Tokenization and Text Data Preparation with TensorFlow & Keras

This article will look at tokenizing and further preparing text data for feeding into a neural network using TensorFlow and Keras preprocessing tools.



Figure

 

In the past we have had a look at a general approach to preprocessing text data, which focused on tokenization, normalization, and noise removal. We then followed that up with an overview of text data preprocessing using Python for NLP projects, which is essentially a practical implementation of the framework outlined in the former article, and which encompasses a mainly manual approach to text data preprocessing. We have also had a look at what goes into building an elementary text data vocabulary using Python.

There are numerous tools available for automating much of this preprocessing and text data preparation, however. These tools existed prior to the publication of those articles for certain, but there has been an explosion in their proliferation since. Since much NLP work is now accomplished using neural networks, it makes sense that neural network implementation libraries such as TensorFlow — and also, yet simultaneously, Keras — would include methods for achieving these preparation tasks.

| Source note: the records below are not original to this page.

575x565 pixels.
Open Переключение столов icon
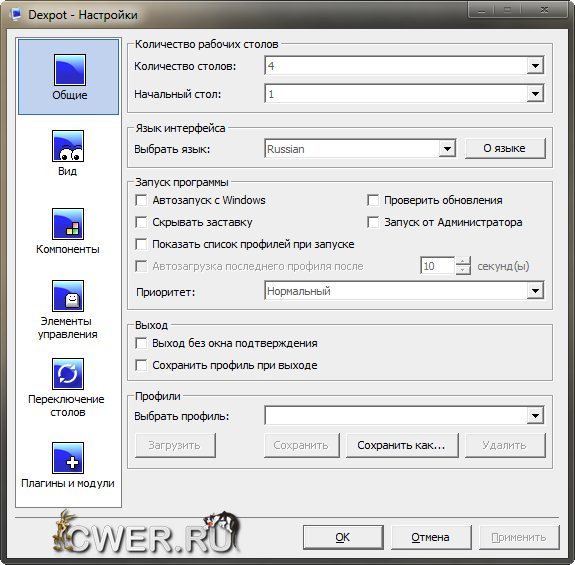coord(68,374)
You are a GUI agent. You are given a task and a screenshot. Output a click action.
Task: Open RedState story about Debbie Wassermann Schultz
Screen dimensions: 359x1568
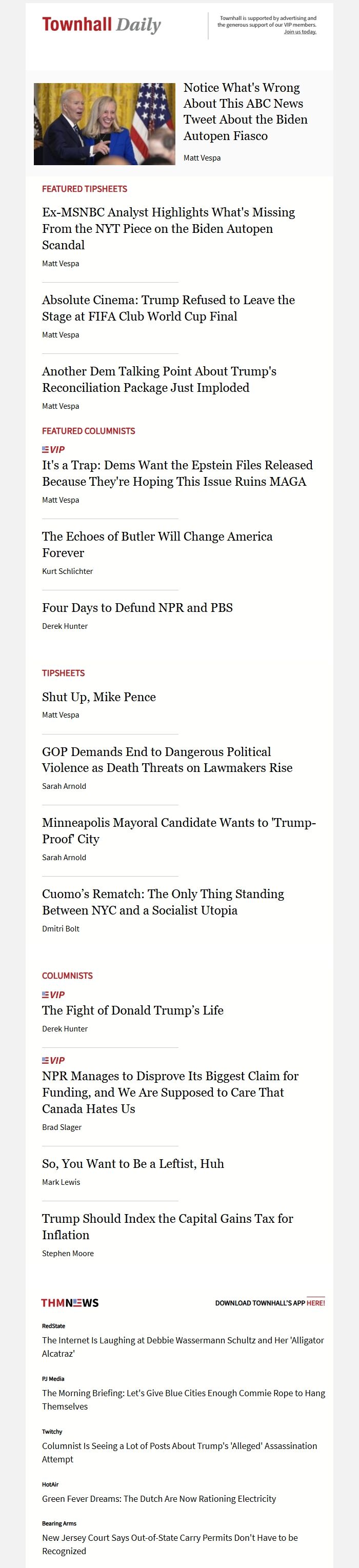pos(183,1346)
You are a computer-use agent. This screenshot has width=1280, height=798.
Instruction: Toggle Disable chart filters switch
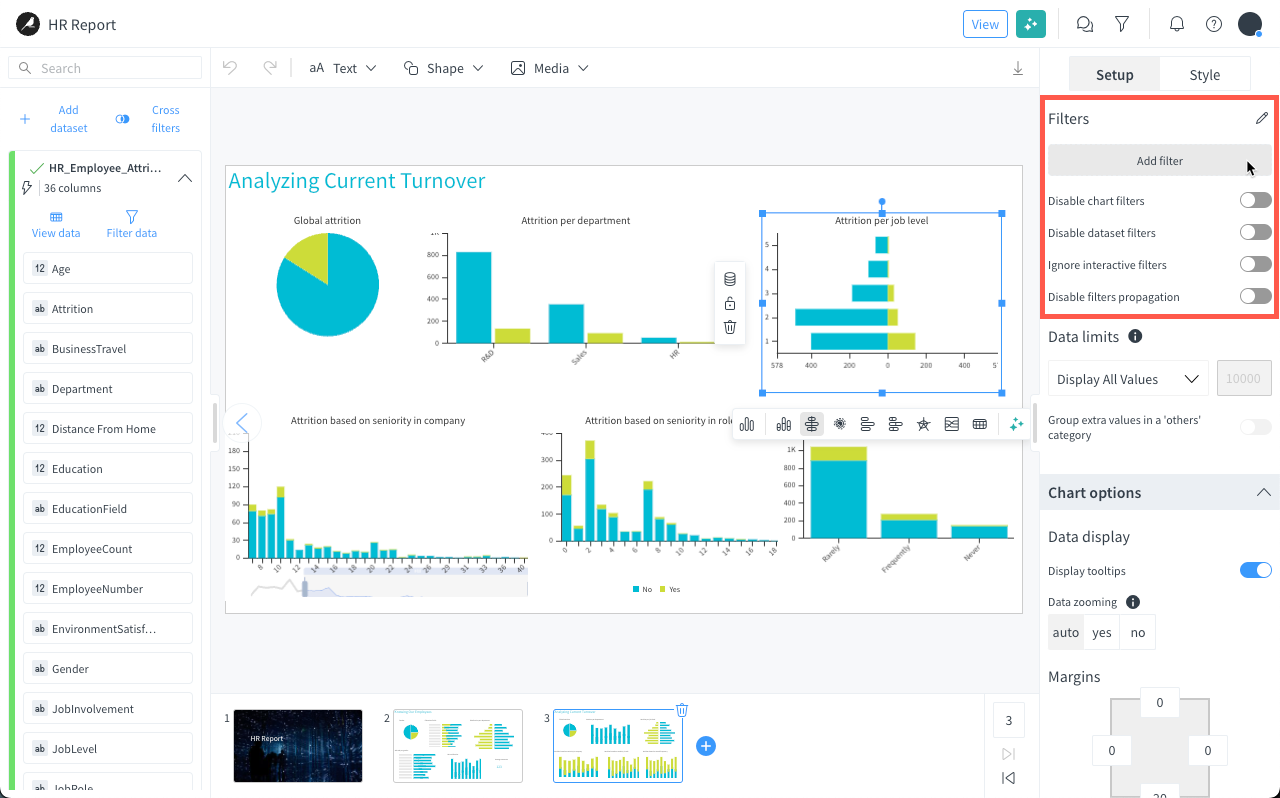click(1255, 201)
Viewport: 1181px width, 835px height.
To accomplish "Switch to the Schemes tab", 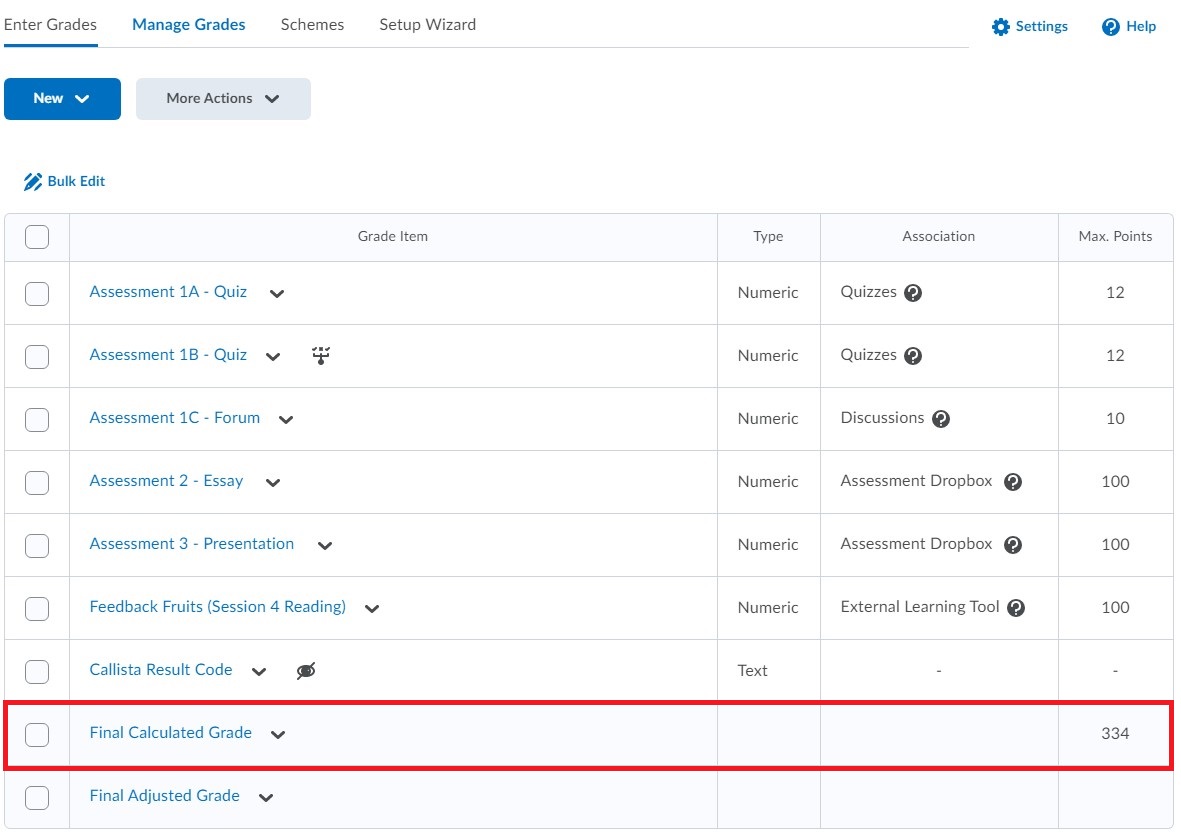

This article will look at tokenizing and further preparing text data for feeding into a neural network using TensorFlow and Keras preprocessing tools. While the additional concept of creating and padding sequences of encoded data for neural network consumption were not treated in these previous articles, it will be added herein. Conversely, while noise removal was covered in the previous articles, it will not be here. What constitutes noise in text data can be a task-specific undertaking, and the previous treatment of this topic is still relevant as it is.

For what we will accomplish today, we will make use of 2 Keras preprocessing tools: the Tokenizer class, and the pad_sequences module.

Instead of using a real dataset, either a TensorFlow inclusion or something from the real world, we use a few toy sentences as stand-ins while we get the coding down. Next time we can extend our code to both use a real dataset and perform some interesting tasks, such as classification or something similar. Once this process is understood, extending it to larger datasets is trivial.

Let's start with the necessary imports and some "data" for demonstration.

from tensorflow.keras.preprocessing.text import Tokenizer
from tensorflow.keras.preprocessing.sequence import pad_sequences

train_data = [
  "I enjoy coffee.",
  "I enjoy tea.",
  "I dislike milk.",
  "I am going to the supermarket later this morning for some coffee."
]

test_data = [
  "Enjoy coffee this morning.",
  "I enjoy going to the supermarket.",
  "Want some milk for your coffee?"
]

 

Next, some hyperparameters for performing tokenization and preparing the standardized data representation, with explanations below.

num_words = 1000
oov_token = '<UNK>'
pad_type = 'post'
trunc_type = 'post'

 

  • num_words = 1000
    This will be the maximum number of words from our resulting tokenized data vocabulary which are to be used, truncated after the 1000 most common words in our case. This will not be an issue in our small dataset, but is being shown for demonstration purposes.

  • oov_token = <UNK>
    This is the token which will be used for out of vocabulary tokens encountered during the tokenizing and encoding of test data sequences, created using the word index built during tokenization of our training data.

  • pad_type = 'post'
    When we are encoding our numeric sequence representations of the text data, our sentences (or arbitrary text chunk) lengths will not be uniform, and so we will need to select a maximum length for sentences and pad unused sentence positions in shorter sentences with a padding character. In our case, our maximum sentence length will be determined by searching our sentences for the one of maximum length, and padding characters will be '0'.

  • trunc_type = 'post'
    As in the above, when we are encoding our numeric sequence representations of the text data, our sentences (or arbitrary text chunk) lengths will not be uniform, and so we will need to select a maximum length for sentences and pad unused sentence positions in shorter sentences with a padding character. Whether we pre-pad or post-pad sentences is our decision to make, and we have selected 'post', meaning that our sentence sequence numeric representations corresponding to word index entries will appear at the left-most positions of our resulting sentence vectors, while the padding characters ('0') will appear after our actual data at the right-most positions of our resulting sentence vectors.
Figure

Source: Manning

 

Now let's perform the tokenization, sequence encoding, and sequence padding. We will walk through this code chunk by chunk below.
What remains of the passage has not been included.